◆ Questions to answer:
1. In the article on Dominick Sanders, how long was the touchdown pass that ended Georgia's championship game loss to Alabama?
2. Please decide whether each statement agrees with the article on Dominick Sanders, answering yes or no and quoting the words from the article that decide it. (a) Sanders was a four-year starter at Georgia. (b) Sanders blames cornerback Malkom Parrish for the blown coverage. (c) Tagovailoa now starts for the Miami Dolphins.

[Opening Source document section]

After starting 53 games at college football power Georgia, Spokane Shock safety Dominick Sanders quickly acclimating to the indoor game

Four-year starters are rare in the football-rich Southeastern Conference, but former Georgia safety Dominick Sanders owns the distinction.

Sanders, now a member of the Spokane Shock, also had the uncommon experience of playing on college football’s grandest stage.

Georgia’s 26-23 overtime loss to SEC rival Alabama in the 2017 College Football Playoff National Championship was the last of his 53 career starts.

It was also the most painful.

Sanders was on the backside of the Bulldogs’ defense when Alabama quarterback Tua Tagovailoa fired a winning 41-yard touchdown pass to DeVonta Smith.

Tagovailoa found a sizable gap between Sanders and cornerback Malkom Parrish and acted accordingly, hitting a streaking Smith in stride to end the game in walk-off fashion.

Sanders blames himself for the blown coverage after being admittedly deceived by the then-freshman quarterback who now starts for the Miami Dolphins.

“It takes a lot to look me off (in pass coverage), but he did,” Sanders reflected earlier this week. “It was a great pass. They made a big play. It didn’t go the way I wanted it to, but I learned from it.

[Closing Source document section]
[Opening Dataset entries section]

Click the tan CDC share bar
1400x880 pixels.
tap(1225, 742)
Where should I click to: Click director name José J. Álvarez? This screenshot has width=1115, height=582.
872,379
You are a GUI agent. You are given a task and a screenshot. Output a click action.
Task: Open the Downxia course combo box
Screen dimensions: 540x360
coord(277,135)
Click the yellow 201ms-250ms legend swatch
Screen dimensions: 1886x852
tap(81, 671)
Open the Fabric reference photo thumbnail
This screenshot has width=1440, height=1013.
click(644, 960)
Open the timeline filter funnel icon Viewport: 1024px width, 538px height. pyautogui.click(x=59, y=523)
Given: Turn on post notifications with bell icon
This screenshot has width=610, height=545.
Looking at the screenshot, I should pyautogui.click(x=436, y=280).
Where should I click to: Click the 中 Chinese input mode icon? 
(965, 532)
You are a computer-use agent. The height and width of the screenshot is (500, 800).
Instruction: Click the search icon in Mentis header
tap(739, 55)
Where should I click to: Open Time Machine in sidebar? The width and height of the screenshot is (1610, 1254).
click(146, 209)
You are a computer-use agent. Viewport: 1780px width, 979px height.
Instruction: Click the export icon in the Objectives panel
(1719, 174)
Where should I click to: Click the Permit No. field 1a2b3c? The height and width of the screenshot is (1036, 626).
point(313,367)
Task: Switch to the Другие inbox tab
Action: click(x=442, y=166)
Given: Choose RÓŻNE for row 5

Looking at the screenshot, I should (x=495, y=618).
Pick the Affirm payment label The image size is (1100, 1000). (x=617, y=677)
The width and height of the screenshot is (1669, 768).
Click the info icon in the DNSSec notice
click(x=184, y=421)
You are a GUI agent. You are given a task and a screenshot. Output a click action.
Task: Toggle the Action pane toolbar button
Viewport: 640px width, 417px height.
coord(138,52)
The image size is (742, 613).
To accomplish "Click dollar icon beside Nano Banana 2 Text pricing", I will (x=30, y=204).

[Closing Dataset entries section]

◆ Answers:
1. It was a 41-yard touchdown pass from Tua Tagovailoa to DeVonta Smith.

2.
(a) Yes: "Four-year starters are rare in the football-rich Southeastern Conference, but former Georgia safety Dominick Sanders owns the distinction."
(b) No: "Sanders blames himself for the blown coverage"
(c) Yes: "the then-freshman quarterback who now starts for the Miami Dolphins"